▶ _Task item_:
Make an exact copy of all the records.

▶ _Records for this exercise_:
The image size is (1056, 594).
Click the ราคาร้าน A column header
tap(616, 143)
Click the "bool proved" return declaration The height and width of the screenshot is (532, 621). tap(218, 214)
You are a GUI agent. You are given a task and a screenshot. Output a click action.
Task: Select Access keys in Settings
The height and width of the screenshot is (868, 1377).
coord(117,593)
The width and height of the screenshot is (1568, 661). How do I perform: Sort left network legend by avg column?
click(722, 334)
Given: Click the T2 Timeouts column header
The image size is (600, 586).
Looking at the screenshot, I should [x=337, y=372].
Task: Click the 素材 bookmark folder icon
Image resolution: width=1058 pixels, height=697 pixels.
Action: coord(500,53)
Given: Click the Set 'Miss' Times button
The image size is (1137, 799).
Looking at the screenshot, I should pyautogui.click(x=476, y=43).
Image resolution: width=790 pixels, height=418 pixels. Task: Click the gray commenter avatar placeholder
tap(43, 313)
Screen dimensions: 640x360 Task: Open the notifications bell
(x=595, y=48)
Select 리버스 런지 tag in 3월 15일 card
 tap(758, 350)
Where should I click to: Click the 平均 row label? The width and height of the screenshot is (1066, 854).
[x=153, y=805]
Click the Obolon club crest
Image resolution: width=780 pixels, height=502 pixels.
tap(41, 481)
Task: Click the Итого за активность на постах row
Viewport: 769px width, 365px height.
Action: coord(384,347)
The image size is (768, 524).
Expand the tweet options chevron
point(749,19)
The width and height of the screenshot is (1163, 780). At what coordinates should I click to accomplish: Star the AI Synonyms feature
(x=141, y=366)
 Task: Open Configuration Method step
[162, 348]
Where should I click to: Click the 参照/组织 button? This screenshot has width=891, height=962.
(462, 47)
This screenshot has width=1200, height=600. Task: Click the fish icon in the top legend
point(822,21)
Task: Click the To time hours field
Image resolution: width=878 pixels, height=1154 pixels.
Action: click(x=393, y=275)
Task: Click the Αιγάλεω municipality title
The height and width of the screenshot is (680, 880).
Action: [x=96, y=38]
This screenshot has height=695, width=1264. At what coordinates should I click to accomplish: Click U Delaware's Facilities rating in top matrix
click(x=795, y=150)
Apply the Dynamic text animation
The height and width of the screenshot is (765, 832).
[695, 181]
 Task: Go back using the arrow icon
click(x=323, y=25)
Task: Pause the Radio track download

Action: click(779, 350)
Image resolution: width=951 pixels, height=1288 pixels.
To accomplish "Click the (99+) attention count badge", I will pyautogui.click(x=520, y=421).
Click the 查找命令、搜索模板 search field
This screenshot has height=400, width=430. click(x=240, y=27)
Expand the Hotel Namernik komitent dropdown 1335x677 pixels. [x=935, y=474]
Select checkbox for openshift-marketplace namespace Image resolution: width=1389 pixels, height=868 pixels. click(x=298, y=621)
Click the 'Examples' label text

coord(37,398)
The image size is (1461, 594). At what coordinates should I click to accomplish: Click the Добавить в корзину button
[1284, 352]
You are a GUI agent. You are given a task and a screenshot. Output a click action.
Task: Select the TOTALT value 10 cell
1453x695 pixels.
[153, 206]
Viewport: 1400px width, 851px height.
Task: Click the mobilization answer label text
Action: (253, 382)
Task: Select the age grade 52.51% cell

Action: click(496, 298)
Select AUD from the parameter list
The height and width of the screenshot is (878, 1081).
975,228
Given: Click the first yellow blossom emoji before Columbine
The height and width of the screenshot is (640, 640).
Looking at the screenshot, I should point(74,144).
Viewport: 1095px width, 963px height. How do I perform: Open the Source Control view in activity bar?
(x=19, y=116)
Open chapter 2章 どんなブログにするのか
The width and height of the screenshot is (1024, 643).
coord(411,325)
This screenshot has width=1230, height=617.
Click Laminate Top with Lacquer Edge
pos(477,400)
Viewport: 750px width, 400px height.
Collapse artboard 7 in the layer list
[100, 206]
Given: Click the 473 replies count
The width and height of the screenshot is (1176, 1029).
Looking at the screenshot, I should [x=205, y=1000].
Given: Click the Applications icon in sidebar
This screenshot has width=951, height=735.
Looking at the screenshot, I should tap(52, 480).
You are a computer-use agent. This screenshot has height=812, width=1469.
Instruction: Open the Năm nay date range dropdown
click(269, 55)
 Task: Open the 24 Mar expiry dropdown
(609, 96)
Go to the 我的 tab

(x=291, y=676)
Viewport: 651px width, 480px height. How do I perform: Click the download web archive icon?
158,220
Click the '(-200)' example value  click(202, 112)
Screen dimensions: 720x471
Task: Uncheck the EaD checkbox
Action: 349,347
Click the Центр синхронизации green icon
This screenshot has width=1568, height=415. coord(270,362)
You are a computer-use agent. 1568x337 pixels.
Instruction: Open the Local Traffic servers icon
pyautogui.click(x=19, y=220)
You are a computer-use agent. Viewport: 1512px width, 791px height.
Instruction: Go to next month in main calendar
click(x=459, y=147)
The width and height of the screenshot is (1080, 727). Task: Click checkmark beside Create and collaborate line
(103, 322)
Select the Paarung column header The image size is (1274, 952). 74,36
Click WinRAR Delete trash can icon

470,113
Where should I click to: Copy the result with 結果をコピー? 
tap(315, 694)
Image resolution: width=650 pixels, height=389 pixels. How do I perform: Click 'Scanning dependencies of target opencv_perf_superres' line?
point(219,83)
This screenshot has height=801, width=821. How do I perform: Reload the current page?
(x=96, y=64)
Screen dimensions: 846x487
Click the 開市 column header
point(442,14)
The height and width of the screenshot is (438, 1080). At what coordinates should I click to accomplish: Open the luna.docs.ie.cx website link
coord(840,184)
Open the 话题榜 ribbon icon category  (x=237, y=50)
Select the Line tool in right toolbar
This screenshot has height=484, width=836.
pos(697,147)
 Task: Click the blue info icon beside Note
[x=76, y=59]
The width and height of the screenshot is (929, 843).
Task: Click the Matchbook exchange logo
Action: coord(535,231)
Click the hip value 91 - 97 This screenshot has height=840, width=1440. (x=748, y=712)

▶ _Result of this exercise_:
The image size is (1056, 594).
Click the ราคาร้าน A column header
tap(616, 143)
Click the "bool proved" return declaration The height and width of the screenshot is (532, 621). tap(218, 214)
You are a GUI agent. You are given a task and a screenshot. Output a click action.
Task: Select Access keys in Settings
The height and width of the screenshot is (868, 1377).
coord(117,593)
The width and height of the screenshot is (1568, 661). How do I perform: Sort left network legend by avg column?
click(722, 334)
Given: Click the T2 Timeouts column header
The image size is (600, 586).
Looking at the screenshot, I should [x=337, y=372].
Task: Click the 素材 bookmark folder icon
Image resolution: width=1058 pixels, height=697 pixels.
Action: coord(500,53)
Given: Click the Set 'Miss' Times button
The image size is (1137, 799).
Looking at the screenshot, I should pyautogui.click(x=476, y=43).
Image resolution: width=790 pixels, height=418 pixels. Task: Click the gray commenter avatar placeholder
tap(43, 313)
Screen dimensions: 640x360 Task: Open the notifications bell
(x=595, y=48)
Select 리버스 런지 tag in 3월 15일 card
 tap(758, 350)
Where should I click to: Click the 平均 row label? The width and height of the screenshot is (1066, 854).
[x=153, y=805]
Click the Obolon club crest
Image resolution: width=780 pixels, height=502 pixels.
tap(41, 481)
Task: Click the Итого за активность на постах row
Viewport: 769px width, 365px height.
Action: coord(384,347)
The image size is (768, 524).
Expand the tweet options chevron
point(749,19)
The width and height of the screenshot is (1163, 780). At what coordinates should I click to accomplish: Star the AI Synonyms feature
(x=141, y=366)
 Task: Open Configuration Method step
[162, 348]
Where should I click to: Click the 参照/组织 button? This screenshot has width=891, height=962.
(462, 47)
This screenshot has width=1200, height=600. Task: Click the fish icon in the top legend
point(822,21)
Task: Click the To time hours field
Image resolution: width=878 pixels, height=1154 pixels.
Action: click(x=393, y=275)
Task: Click the Αιγάλεω municipality title
The height and width of the screenshot is (680, 880).
Action: [x=96, y=38]
This screenshot has height=695, width=1264. At what coordinates should I click to accomplish: Click U Delaware's Facilities rating in top matrix
click(x=795, y=150)
Apply the Dynamic text animation
The height and width of the screenshot is (765, 832).
[695, 181]
 Task: Go back using the arrow icon
click(x=323, y=25)
Task: Pause the Radio track download

Action: click(779, 350)
Image resolution: width=951 pixels, height=1288 pixels.
To accomplish "Click the (99+) attention count badge", I will pyautogui.click(x=520, y=421).
Click the 查找命令、搜索模板 search field
This screenshot has height=400, width=430. click(x=240, y=27)
Expand the Hotel Namernik komitent dropdown 1335x677 pixels. [x=935, y=474]
Select checkbox for openshift-marketplace namespace Image resolution: width=1389 pixels, height=868 pixels. click(x=298, y=621)
Click the 'Examples' label text

coord(37,398)
The image size is (1461, 594). At what coordinates should I click to accomplish: Click the Добавить в корзину button
[1284, 352]
You are a GUI agent. You are given a task and a screenshot. Output a click action.
Task: Select the TOTALT value 10 cell
1453x695 pixels.
[153, 206]
Viewport: 1400px width, 851px height.
Task: Click the mobilization answer label text
Action: (253, 382)
Task: Select the age grade 52.51% cell

Action: click(496, 298)
Select AUD from the parameter list
The height and width of the screenshot is (878, 1081).
975,228
Given: Click the first yellow blossom emoji before Columbine
The height and width of the screenshot is (640, 640).
Looking at the screenshot, I should point(74,144).
Viewport: 1095px width, 963px height. How do I perform: Open the Source Control view in activity bar?
(x=19, y=116)
Open chapter 2章 どんなブログにするのか
The width and height of the screenshot is (1024, 643).
coord(411,325)
This screenshot has width=1230, height=617.
Click Laminate Top with Lacquer Edge
pos(477,400)
Viewport: 750px width, 400px height.
Collapse artboard 7 in the layer list
[100, 206]
Given: Click the 473 replies count
The width and height of the screenshot is (1176, 1029).
Looking at the screenshot, I should [x=205, y=1000].
Given: Click the Applications icon in sidebar
This screenshot has width=951, height=735.
Looking at the screenshot, I should tap(52, 480).
You are a computer-use agent. This screenshot has height=812, width=1469.
Instruction: Open the Năm nay date range dropdown
click(269, 55)
 Task: Open the 24 Mar expiry dropdown
(609, 96)
Go to the 我的 tab

(x=291, y=676)
Viewport: 651px width, 480px height. How do I perform: Click the download web archive icon?
158,220
Click the '(-200)' example value  click(202, 112)
Screen dimensions: 720x471
Task: Uncheck the EaD checkbox
Action: 349,347
Click the Центр синхронизации green icon
This screenshot has width=1568, height=415. coord(270,362)
You are a computer-use agent. 1568x337 pixels.
Instruction: Open the Local Traffic servers icon
pyautogui.click(x=19, y=220)
You are a computer-use agent. Viewport: 1512px width, 791px height.
Instruction: Go to next month in main calendar
click(x=459, y=147)
The width and height of the screenshot is (1080, 727). Task: Click checkmark beside Create and collaborate line
(103, 322)
Select the Paarung column header The image size is (1274, 952). 74,36
Click WinRAR Delete trash can icon

470,113
Where should I click to: Copy the result with 結果をコピー? 
tap(315, 694)
Image resolution: width=650 pixels, height=389 pixels. How do I perform: Click 'Scanning dependencies of target opencv_perf_superres' line?
point(219,83)
This screenshot has height=801, width=821. How do I perform: Reload the current page?
(x=96, y=64)
Screen dimensions: 846x487
Click the 開市 column header
point(442,14)
The height and width of the screenshot is (438, 1080). At what coordinates should I click to accomplish: Open the luna.docs.ie.cx website link
coord(840,184)
Open the 话题榜 ribbon icon category  (x=237, y=50)
Select the Line tool in right toolbar
This screenshot has height=484, width=836.
pos(697,147)
 Task: Click the blue info icon beside Note
[x=76, y=59]
The width and height of the screenshot is (929, 843).
Task: Click the Matchbook exchange logo
Action: coord(535,231)
Click the hip value 91 - 97 This screenshot has height=840, width=1440. (x=748, y=712)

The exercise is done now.